Anyway, here's what my issues so far...

Pearly Gates - I'm thinking I can build them out of PVC pipe and then cover them with a pearlescent spray paint. Has anyone done this?

Cerberus - I've seen the posts where people have built him before, and they look AMAZING but I don't know how to do that myself. Can anyone give me a step by step? Doesn't necessarily have to be animated. Best I can come up with on my own, is to sew a giant stuffed dog and make two more heads, but I can't even find a pattern for that.

9 Circles of Hell/7 Circles of Heaven/7 Circles of Purgatorio - I'm thinking cutting circles from posterboard for each grouping, labeling them with each group, and then writing names on them of who is in each area. The big problem is, as much as the rest of my family is religious/intellectual, they won't recognize most of the names mentioned in the Divine Comedy...I'd like to modernize it, by adding people from the past 100 years or so, but am having a hard time classifying them, or thinking up people. I mean, Hitler? fits into sooo many areas! No one controversial, because my grandmother's birthday is not a place I want to start a dispute, but there are plenty of people we can all hate on. 

I'm also considering having a picture of Anton LaVey in hell - no one else will completely get it, but he looks a little devilish anyway. Plus, I figure I'll pull out my tarot cards and give readings (8th circle of hell - Sorcerers/Astrologers/False Prophets). 

Heaven has me a little stumped... I have pearly gates, white balloons, doves, stars, clouds...but it still seems like it's going to be kind of bare, compared to hell. Maybe that's ok though, since Heaven would be spacious, and Hell would be tight and cramped...

Sorry this is so long, but I'm new to this party hosting thing, so I need help!

Oh, and it's kind of disjointed but the bathroom is going to be a Dexter crime scene, because I'm the one throwing the party and it entertains me...


----------



## Tannasgach (Nov 1, 2009)

Welcome to the forum sweetspice!  I did a search on "Heaven and Hell" and a bunch of threads came up. I'm sure you could get plenty of ideas from them.

http://www.halloweenforum.com/search.php?searchid=450695

Then a search on just Heaven narrowed down the choices:
http://www.halloweenforum.com/search.php?searchid=450698


----------



## pumpkinpie (Jul 9, 2011)

Heres some pics and some links you might be interested in 






Cloud tutorial link http://www.weddinghigh.com/2012/01/diy-cloud-lights-for-your-wedding.html
You could do a cloud scene setter and if you plan on having tables in the room maybe try white tableclothes (something billowy) with a battery powered light under the table...like this








Pearly Gates sound great...heres a link that might help on cunstruction http://zombie.horrorseek.com/home/halloween/demonware/gates.html

Cerberus can be purchased at halloween stores from $22-30 but its only 8" tall






here is a pic where someone bought 3 identical stuffed animals and attatched the heads...
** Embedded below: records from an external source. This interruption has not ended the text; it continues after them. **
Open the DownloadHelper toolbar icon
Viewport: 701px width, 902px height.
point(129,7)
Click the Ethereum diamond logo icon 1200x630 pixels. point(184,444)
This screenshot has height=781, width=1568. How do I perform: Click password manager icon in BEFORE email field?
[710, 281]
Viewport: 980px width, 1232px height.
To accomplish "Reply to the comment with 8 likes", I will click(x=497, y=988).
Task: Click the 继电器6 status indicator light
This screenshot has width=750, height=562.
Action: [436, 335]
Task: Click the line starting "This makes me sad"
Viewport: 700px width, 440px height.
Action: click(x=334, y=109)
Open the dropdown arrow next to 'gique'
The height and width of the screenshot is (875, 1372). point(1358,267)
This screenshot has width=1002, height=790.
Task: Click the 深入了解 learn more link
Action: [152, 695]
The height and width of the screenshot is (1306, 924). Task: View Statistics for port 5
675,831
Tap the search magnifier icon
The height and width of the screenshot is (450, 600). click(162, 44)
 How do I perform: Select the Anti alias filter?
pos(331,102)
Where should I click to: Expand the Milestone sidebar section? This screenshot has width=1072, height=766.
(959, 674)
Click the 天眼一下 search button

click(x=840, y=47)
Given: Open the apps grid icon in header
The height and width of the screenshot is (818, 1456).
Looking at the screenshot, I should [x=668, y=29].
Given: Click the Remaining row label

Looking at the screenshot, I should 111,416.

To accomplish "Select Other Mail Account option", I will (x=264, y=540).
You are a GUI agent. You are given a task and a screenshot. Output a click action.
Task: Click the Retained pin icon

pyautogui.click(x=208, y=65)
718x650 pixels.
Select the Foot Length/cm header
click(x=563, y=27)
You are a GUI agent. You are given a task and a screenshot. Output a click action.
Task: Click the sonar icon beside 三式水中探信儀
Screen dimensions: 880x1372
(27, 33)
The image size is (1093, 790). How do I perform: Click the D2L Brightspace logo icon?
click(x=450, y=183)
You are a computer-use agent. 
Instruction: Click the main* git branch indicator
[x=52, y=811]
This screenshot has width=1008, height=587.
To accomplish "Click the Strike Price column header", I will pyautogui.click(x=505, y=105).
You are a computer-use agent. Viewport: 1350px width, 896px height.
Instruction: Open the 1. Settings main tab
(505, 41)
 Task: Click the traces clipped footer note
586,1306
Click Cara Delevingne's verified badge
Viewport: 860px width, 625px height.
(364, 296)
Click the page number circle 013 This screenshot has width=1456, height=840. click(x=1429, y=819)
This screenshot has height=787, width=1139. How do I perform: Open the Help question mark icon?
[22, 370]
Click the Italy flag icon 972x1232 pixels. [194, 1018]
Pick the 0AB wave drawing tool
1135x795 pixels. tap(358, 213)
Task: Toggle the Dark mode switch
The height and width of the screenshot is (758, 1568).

I would just simply cut the head off of 2 of the stuffed animals and reattatch them by sewing it on or you could maybe try hot glue. 

For Hell maybe you can do some red LED lights washing the walls (about $5 each)...You could have tons of red candles burning or make some of the fake fire if your worried about the little kids http://www.themebuilders.com/effects/HalloweenProps.HTML Here are a couple other things that might work http://www.bing.com/images/search?q...86F21F157EEBEC5C82A26D54EF24497FAC9&first=211 http://www.bing.com/images/search?q...DC535EC62CC23E8897BEC424A437DBF76009&first=71 Or maybe you can try this effect on the walls






(I realize this is pricy because they use projectors but Im thinking you coulg get the same effect from these candles with flame cutouts








Hope you find something that helps, ill post again if I think of anything


----------



## pumpkinpie (Jul 9, 2011)

http://www.halloweenforum.com/halloween-props/117240-hell.html


----------



## Danielj2705 (Jun 17, 2012)

I love pumpinpie's ideas for Heaven they look brilliant. 

Bright lights in Heaven- not strobe though.
And dark in hell with maybe only red lights. 

If you are having food then maybe that's something to think about.
The set up of food in Heaven could be on a cloud maybe made out of Great stuff?
And in Hell it could be on a rock made out of chicken wire and Great stuff? 

You could also pass out Halos in Heaven and devil horns in Hell, have everyone dressed slightly in character if its not a costume party.

Maybe include a Satan in Hell next to a throne which people can sit on and a God or Angel in heaven once again next to a throne. You could have these at opposite ends of the party area and to would give a nice contrast. 

I think Heaven should not be as crowded as Hell so simple decorations would look good. 

Hope this Helps


----------